At our July 2021 Merrill Family reunion in AF, my aunt, Kathryne Whitford, served this family favorite to everyone, and others asked her for her recipe, and I have included it here in mostly her own words. She prepared it for the crowd in slow cookers and rice cookers, instead of the her standard one dish casserole recipe. It was fabulous. Find the slow cooker instructions below. Yum!!
1-2 boneless chicken breasts and/or boneless thighs, etc. Cut up chicken to desired size, typically 2” squares.
2 cans of cream of chicken Campbell’s soup and 1 can of Cream of Celery soup
one packet of dried onion soup
seasoning for chicken as desired.
1 1/2 cup of rice
( I often soak cut chicken in a kosher salt brine for an hour or 2 but no necessary)
Pour rice into greased 9x11” baking pan. ( I use Pam)

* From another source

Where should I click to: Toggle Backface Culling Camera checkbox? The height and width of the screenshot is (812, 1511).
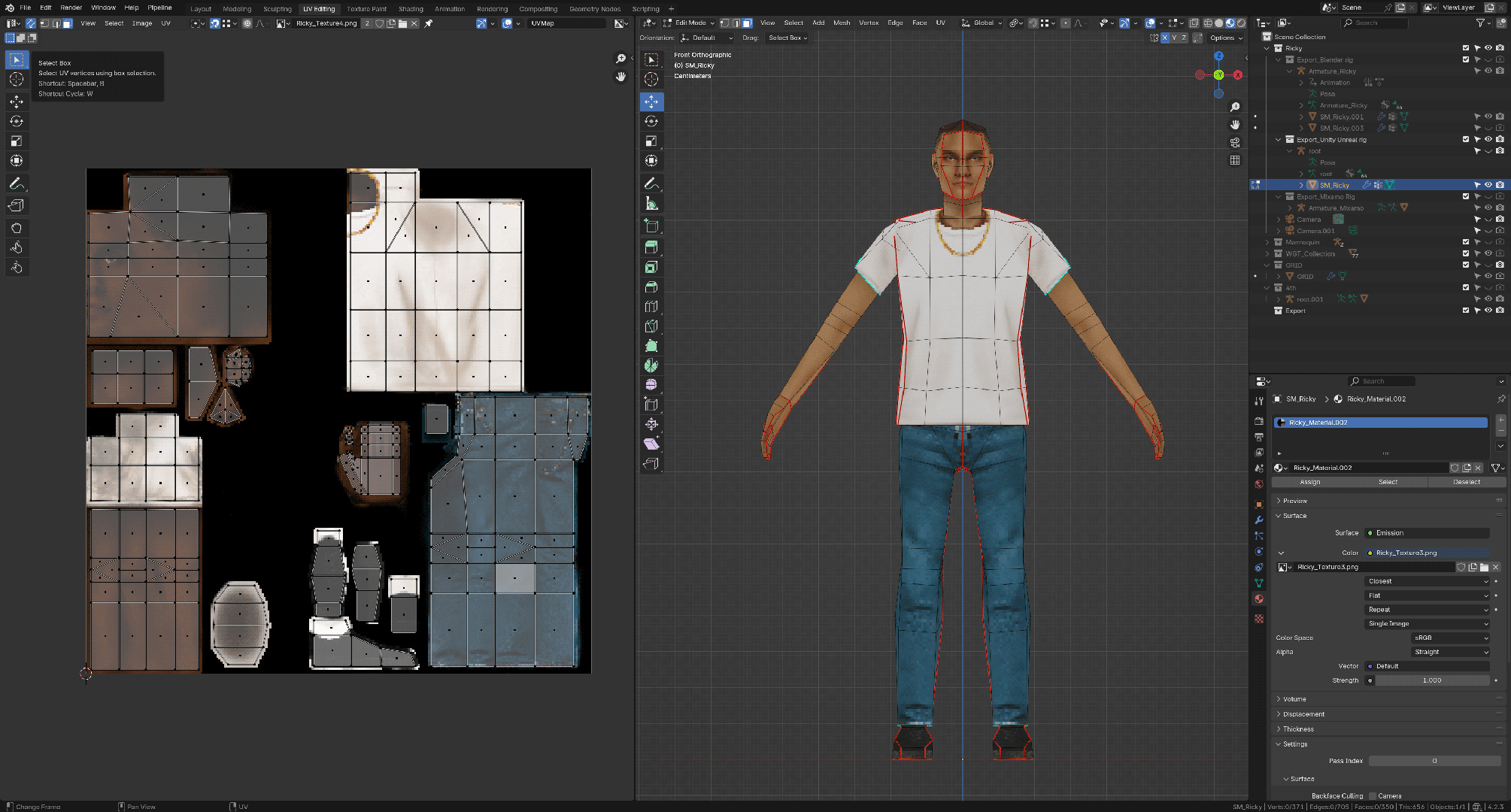point(1373,795)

Heat up soup of 3 cans n add about 2 can fulls of water to mixture. Stir while heating till almost bubbling.
Pour 1/2 soup mixture over rice n stir in pan. Place chicken pieces on top of soup. Add remaining soup to cover chicken. Sprinkle dry onion soup mixture over top of casserole. Cover tightly with foil etc.
Bake at 375 for about 80-90 minutes till chicken is tender. The rice should be very moist. Let sit for about 15-20 minutes.
Enjoy n eat.
Slow cooker instructions- combine chicken breats with soup and dry onion soup mix, adding the cream cheese when mostly done. Serve OVER prepared rice.